En el año 2008, Raúl Castro asumió la presidencia de Cuba. Y una de sus primeras medidas fue elevar la cuantía de las pensiones, siempre bajo el criterio populista de que “nadie quedará desamparado”. Fue un golpe de efecto. La prensa oficial armonizó sus fanfarrias e intentó maquillar la imagen del hermano menor, menos agraciado, carismático y político que Fidel. Las ansias de cambio en la isla situaron equívocamente sus esperanzas en este personaje gris, como mismo la situaron en Miguel Díaz-Canel Bermúdez en 2018. A este último le ha tocado ahora la “tarea Ordenamiento”.
En efecto, el día 17 de diciembre, mi tarjeta magnética del Banco Popular de Ahorro (BPA), receptora de mi jubilación, engordó hasta la cantidad de 1528 CUP. Confieso que cierto mecanismo de autodefensa me había impedido hasta el momento preocuparme por las cifras. Intentaba no caer en la trampa de los aumentativos. Tampoco en la del supuesto privilegio de “gozar” de mi pensión desde diciembre, cuando el resto del país lo hará a partir de enero.

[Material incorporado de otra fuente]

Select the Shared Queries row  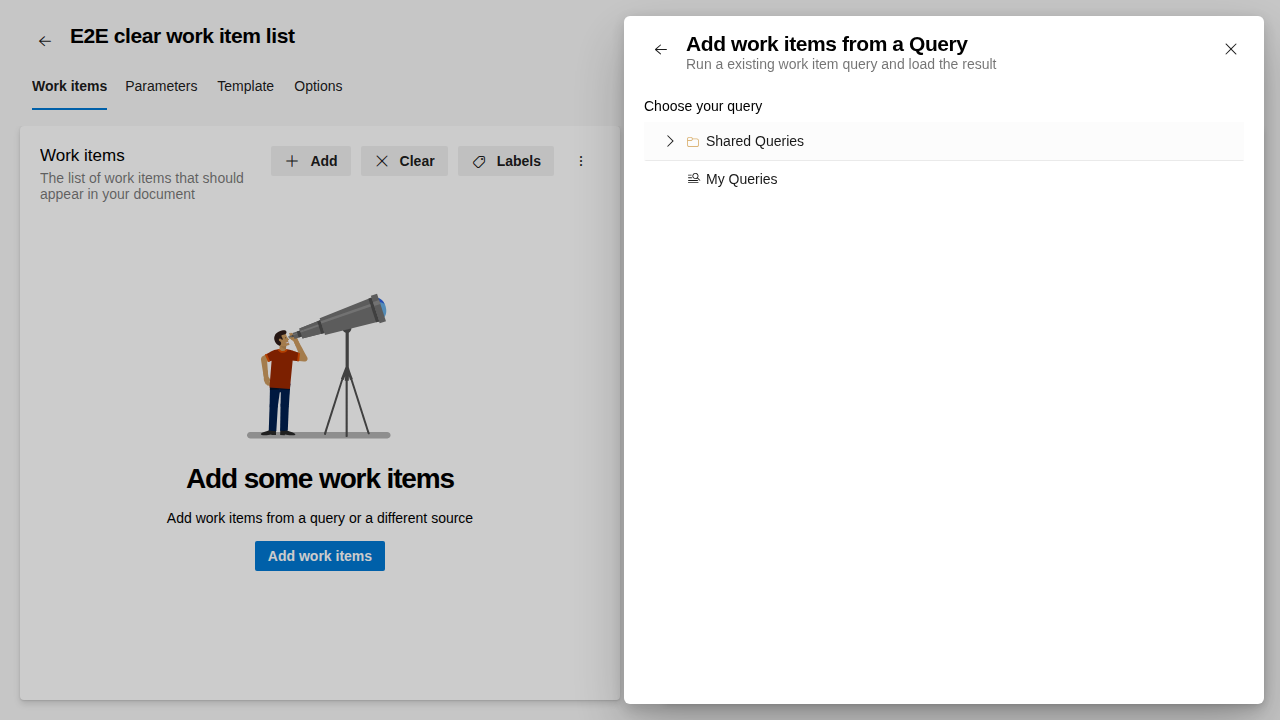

Ese mismo día conocí que el valor aproximado de la canasta básica de bienes y servicios, con los nuevos precios y los nuevos salarios, era precisamente de 1528 CUP. La correspondencia me lanzó de bruces al espejo de la Cucarachita Martina, el personaje del cuento infantil. Ella se hizo un lío al encontrarse un centavo. No sabía qué comprar. Intenté ser feliz pensando que no tenía que dedicarle tiempo a las dudas. No tengo que elegir entre dos marcas de champú, dos marcas de desodorante o dos tipos de carne. Tampoco entre varios tipos de vegetales. Mi futuro se dibuja herbívoro. No logré sentirme feliz.
Por pura sinergia, mi hijo se apareció en casa con un centavo. Lo encontró en el patio de la escuela, quién sabe cómo llegó hasta el lugar, aunque sí es seguro que no para una clase de economía. No están incluidas esas lecciones en el paquete de trabajo de la “tarea Ordenamiento”. Cuando los centavos cuentan, la economía está saludable. Hace mucho tiempo desaparecieron los centavos de la moneda cubana.
Opté por narrarle a mi hijo el cuento de la Cucarachita Martina, en una versión muy libre. Al forzar la memoria, recordé que el dichoso insecto trabajaba en casa (aunque no como cuentapropista), se había dado el lujo de rechazar sucesivos pretendientes y terminó casándose con un ratón (el Ratón Pérez), el cual murió hervido al caerse en una olla donde se cocinaba una sopa de cebolla. Y luego de enviudar, la cutia se casó con un alférez. “Pésima distopía”, dijo mi retoño.
“Como mi chequera”, pensé. Al menos no tengo que pagar la educación (ya no la necesito). Ni la medicina. Aunque sí los medicamentos. En los cuentos infantiles, ningún cofre del tesoro viene cargado con esteroides, diuréticos o Beta bloqueadores. Será difícil que mis años vuelvan a ver un aumento de mi jubilación. Y si la veo, será porque este cuento del “Ordenamiento” no habrá acabado todavía.